With the filter installed and the remaining hose clamps tightened, it was time to bleed the air from the power steering system.  I'll confess that the addition of the Hydroboost and several extra feet of hose introduced a significant amount of trapped air in my system.  A regular pump replacement should not cause quite as much air in the system, but you will have some.

The literature that came with my power steering pump included steps for bleeding the system.  Assuming your replacement pump does too, I would recommend you follow them.  If all you got in your pump's shipping box was the pump, you will probably do just fine if you follow the method I used.

Fill the reservoir with the vehicle manufacturer's recommended power steering fluid and let it set UNDISTURBED for a few minutes while you recheck your work (hose fittings, clamps, mounting bolts, etc.)  Wipe down the pump body, reservoir, and fittings so that any fluid leak can be easily detected.  I filled the reservoir to within about 3/4" of the top, which was just about right.  While bleeding mine, there were several times when the fluid would rise and fall within the reservoir and had it been fuller, it would have bubbled out of the top and contributed to the mess I was trying to avoid.
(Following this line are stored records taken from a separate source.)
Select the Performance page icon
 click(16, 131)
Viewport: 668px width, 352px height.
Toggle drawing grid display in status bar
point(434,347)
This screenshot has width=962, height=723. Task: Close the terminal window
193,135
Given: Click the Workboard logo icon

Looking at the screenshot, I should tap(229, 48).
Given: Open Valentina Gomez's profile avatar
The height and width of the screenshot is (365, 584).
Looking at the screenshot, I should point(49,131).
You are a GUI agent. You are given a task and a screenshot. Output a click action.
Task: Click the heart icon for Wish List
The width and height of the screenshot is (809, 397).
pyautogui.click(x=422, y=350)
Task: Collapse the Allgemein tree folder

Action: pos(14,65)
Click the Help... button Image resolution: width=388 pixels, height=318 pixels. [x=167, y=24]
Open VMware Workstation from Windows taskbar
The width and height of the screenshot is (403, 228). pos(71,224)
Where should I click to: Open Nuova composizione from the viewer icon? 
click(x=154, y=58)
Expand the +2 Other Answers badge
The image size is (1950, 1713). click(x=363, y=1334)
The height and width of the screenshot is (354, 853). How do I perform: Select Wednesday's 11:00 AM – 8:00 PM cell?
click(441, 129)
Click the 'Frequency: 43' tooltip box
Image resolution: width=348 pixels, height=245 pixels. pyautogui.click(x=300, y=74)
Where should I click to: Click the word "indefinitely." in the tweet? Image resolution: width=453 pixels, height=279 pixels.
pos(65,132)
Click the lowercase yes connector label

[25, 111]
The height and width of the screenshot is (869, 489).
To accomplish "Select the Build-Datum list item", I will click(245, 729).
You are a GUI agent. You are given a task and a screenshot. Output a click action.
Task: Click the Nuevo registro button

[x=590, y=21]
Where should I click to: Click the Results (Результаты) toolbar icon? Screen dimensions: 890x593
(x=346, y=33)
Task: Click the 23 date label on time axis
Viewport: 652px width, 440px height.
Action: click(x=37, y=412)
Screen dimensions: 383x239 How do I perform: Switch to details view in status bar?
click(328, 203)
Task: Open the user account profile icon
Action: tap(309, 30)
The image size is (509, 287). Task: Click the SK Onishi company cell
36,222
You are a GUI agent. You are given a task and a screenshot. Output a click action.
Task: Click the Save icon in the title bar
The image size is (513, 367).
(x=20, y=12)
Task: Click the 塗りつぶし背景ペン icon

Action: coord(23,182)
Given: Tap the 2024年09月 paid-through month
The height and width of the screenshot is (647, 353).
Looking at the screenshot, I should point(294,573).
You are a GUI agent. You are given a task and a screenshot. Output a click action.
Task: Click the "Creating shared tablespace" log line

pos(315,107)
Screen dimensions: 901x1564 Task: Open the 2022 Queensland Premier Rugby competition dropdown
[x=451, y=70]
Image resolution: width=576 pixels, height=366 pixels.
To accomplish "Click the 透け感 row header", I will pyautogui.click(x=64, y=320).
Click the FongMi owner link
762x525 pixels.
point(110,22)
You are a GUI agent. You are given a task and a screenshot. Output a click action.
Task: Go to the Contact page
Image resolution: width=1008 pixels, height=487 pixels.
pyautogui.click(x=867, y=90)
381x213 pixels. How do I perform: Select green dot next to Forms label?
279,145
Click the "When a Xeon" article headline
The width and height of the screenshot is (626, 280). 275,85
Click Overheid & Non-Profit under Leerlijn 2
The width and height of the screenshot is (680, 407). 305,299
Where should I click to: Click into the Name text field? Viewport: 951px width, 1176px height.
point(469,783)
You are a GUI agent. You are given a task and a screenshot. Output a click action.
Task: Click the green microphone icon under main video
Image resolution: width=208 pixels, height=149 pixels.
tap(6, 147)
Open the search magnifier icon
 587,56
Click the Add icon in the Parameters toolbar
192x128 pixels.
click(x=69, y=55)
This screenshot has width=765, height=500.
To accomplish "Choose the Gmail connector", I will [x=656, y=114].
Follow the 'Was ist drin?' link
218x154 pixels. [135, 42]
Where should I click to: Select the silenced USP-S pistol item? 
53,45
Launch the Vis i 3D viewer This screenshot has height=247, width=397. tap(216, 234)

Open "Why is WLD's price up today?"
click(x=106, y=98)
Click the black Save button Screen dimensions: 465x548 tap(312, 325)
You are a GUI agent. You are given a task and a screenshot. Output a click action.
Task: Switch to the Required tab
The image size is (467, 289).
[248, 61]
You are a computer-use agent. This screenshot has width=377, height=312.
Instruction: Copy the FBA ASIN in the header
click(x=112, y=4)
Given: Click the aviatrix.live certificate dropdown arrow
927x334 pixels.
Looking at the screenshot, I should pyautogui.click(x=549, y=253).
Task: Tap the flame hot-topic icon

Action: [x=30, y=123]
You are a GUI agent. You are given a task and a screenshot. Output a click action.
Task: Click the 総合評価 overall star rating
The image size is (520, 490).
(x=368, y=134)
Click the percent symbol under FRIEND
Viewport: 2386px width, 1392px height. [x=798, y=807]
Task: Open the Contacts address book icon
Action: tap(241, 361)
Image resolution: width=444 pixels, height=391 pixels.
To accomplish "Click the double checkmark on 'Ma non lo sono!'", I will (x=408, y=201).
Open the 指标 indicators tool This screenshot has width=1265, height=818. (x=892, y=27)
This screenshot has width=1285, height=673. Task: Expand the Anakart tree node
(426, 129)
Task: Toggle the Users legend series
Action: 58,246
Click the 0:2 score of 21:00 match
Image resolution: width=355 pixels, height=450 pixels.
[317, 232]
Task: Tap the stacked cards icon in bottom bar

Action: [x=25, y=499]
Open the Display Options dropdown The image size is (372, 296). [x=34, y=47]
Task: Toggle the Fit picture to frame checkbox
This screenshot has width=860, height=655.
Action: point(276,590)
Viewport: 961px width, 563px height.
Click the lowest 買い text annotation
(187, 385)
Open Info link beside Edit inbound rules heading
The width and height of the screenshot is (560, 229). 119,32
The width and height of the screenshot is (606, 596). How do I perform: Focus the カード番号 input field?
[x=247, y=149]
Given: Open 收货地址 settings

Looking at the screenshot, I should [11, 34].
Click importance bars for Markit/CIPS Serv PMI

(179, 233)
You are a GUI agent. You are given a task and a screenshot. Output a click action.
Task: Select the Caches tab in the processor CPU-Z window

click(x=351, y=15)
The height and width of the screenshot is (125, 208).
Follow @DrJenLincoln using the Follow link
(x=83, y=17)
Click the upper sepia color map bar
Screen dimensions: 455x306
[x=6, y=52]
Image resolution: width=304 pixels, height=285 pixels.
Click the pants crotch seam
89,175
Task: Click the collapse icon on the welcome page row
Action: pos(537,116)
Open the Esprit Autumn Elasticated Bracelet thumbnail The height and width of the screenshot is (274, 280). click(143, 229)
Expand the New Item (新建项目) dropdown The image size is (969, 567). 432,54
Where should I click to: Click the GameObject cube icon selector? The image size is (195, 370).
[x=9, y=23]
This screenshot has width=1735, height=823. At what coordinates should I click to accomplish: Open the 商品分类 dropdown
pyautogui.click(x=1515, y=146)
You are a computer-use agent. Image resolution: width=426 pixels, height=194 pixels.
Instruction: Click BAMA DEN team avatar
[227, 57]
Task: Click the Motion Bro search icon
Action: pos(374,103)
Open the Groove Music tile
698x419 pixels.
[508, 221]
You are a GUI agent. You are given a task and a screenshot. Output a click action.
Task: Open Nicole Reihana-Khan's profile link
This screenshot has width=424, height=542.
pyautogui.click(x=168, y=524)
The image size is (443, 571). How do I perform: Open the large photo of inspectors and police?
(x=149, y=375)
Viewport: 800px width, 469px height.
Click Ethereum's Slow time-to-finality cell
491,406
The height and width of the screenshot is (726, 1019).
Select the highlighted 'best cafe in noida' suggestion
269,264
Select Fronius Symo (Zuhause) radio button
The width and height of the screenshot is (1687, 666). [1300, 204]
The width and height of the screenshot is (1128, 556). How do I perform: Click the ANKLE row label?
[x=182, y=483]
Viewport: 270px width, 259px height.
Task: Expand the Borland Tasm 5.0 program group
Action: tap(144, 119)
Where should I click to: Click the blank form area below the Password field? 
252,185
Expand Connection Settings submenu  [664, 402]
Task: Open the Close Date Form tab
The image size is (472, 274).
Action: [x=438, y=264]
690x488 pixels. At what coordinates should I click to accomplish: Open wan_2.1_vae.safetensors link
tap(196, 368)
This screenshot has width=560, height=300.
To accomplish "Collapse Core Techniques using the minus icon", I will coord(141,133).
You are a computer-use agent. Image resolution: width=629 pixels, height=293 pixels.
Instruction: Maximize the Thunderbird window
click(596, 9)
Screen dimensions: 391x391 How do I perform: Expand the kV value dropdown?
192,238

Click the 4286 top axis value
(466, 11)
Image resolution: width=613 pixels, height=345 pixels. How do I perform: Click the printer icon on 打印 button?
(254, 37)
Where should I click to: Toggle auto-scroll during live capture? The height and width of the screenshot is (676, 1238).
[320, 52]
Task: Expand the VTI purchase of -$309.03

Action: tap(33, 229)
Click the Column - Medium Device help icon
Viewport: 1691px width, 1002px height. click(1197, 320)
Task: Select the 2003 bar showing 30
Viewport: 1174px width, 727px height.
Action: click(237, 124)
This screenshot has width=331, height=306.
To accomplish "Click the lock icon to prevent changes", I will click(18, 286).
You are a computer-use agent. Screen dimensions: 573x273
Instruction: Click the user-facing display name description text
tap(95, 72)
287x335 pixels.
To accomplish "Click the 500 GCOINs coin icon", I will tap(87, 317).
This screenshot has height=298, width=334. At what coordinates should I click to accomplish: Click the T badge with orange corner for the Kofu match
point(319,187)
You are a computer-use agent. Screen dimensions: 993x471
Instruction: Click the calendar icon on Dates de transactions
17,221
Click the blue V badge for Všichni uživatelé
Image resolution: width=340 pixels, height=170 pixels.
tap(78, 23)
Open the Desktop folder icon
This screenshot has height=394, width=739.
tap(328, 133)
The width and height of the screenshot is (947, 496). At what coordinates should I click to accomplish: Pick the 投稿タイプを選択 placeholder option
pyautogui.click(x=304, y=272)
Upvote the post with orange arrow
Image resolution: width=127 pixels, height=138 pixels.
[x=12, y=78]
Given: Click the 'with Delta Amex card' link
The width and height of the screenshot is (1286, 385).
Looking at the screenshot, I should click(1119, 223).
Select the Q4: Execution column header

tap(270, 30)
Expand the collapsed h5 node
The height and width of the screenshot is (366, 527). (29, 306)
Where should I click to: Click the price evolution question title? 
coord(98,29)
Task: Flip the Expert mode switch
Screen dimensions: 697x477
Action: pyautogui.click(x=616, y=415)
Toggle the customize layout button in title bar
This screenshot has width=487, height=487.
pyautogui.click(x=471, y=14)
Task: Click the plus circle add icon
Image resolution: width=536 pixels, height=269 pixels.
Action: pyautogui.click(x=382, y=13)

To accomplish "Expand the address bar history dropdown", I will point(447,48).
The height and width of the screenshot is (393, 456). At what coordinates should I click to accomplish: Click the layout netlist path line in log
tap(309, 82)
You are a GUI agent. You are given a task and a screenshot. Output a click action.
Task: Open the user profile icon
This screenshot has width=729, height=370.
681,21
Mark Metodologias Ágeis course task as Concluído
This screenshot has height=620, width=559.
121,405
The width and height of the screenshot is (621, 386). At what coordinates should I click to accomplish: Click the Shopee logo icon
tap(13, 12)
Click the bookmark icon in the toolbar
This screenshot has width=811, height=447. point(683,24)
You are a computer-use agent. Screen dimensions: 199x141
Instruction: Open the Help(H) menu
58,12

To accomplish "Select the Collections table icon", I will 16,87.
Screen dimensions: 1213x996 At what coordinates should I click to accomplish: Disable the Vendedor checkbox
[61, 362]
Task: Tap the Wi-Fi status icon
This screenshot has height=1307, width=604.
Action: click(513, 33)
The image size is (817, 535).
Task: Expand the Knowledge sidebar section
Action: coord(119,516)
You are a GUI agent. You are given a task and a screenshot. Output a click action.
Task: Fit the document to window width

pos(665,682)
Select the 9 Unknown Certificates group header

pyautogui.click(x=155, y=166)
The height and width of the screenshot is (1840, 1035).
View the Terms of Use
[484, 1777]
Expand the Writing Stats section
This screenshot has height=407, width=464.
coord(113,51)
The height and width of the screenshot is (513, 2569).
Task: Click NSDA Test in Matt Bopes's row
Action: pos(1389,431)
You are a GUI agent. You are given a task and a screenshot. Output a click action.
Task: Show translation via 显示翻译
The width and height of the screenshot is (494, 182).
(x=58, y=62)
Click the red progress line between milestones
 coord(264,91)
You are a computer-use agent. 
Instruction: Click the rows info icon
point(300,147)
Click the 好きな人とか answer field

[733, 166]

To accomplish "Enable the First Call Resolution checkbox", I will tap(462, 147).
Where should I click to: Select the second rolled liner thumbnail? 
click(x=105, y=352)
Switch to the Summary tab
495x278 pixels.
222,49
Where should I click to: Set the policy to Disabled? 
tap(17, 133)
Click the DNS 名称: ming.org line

Raise the front of the vehicle and support the axle (small jack stands are perfect for this) so that the tires miss touching the ground.  WITHOUT STARTING THE ENGINE, slowly begin to cycle the steering wheel.  The word SLOWLY is important....it means about 1 revolution of the wheel every 8~10 seconds.  Continue to add fluid to the reservoir as necessary.  While Mike and I slowly worked the steering wheel back and forth, the fluid level would rise and fall and then we would have to add some more.  Finally, the fluid level barely changed as we turned the wheel from stop to stop and it seemed as though we had gotten the bulk of the air out of the system. 

We looked for any signs of leaks and finding none, we started the engine.  There was a little bit of growling from the power steering system but it was not that noticeable (I've heard worse in Jeeps that were out on the trail).  With the engine at about 1200 RPM, slowly cycle the steering wheel in both direction, lightly contacting the wheel stops.  Continue to check fluid level and add if necessary.  Note that there are fill marks on the reservoir cap's dip stick.  If the pump begins to get noisy, turn the engine off and let the system set for about 15 minutes.  Air in the system will cause the pump to groan and the fluid level will rise when the engine is turned off.  Lots of tiny bubbles in the reservoir is a good sign of trapped air in the system.  Repeat the above steps until your power steering is operating normally.

My newly installed power steering pump was pretty much bled free of air on the first attempt.  We turned off the engine one time and let it sit for a bit, then slowly cycled the steering wheel and added a bit of fluid.  The 2nd time we started the engine, the pump sounded fine, no whining, and no bubbles in the fluid.  Remove the jack stands from the front axle and take it for a test drive. 

That's it!  If all went according to plan, you are now the proud owner of a newly installed power steering pump...and you saved yourself significant bucks by doing it yourself!  And the best part is that you did the work yourself and that you know it was done correctly. 


Mike and I ran out of time when we were doing the Hydroboost install.  It was, and still is, my intention to install a small automatic transmission cooler in the low pressure return line coming out of the steering gear box.  As I mentioned before, heat and power steering fluid does not play well together.  I plan on giving my newly installed pump the best chance I can towards a long and productive life.  You should find a write-up covering the above cooler install fairly soon.

Good wrenchin' and remember to TREAD Lightly!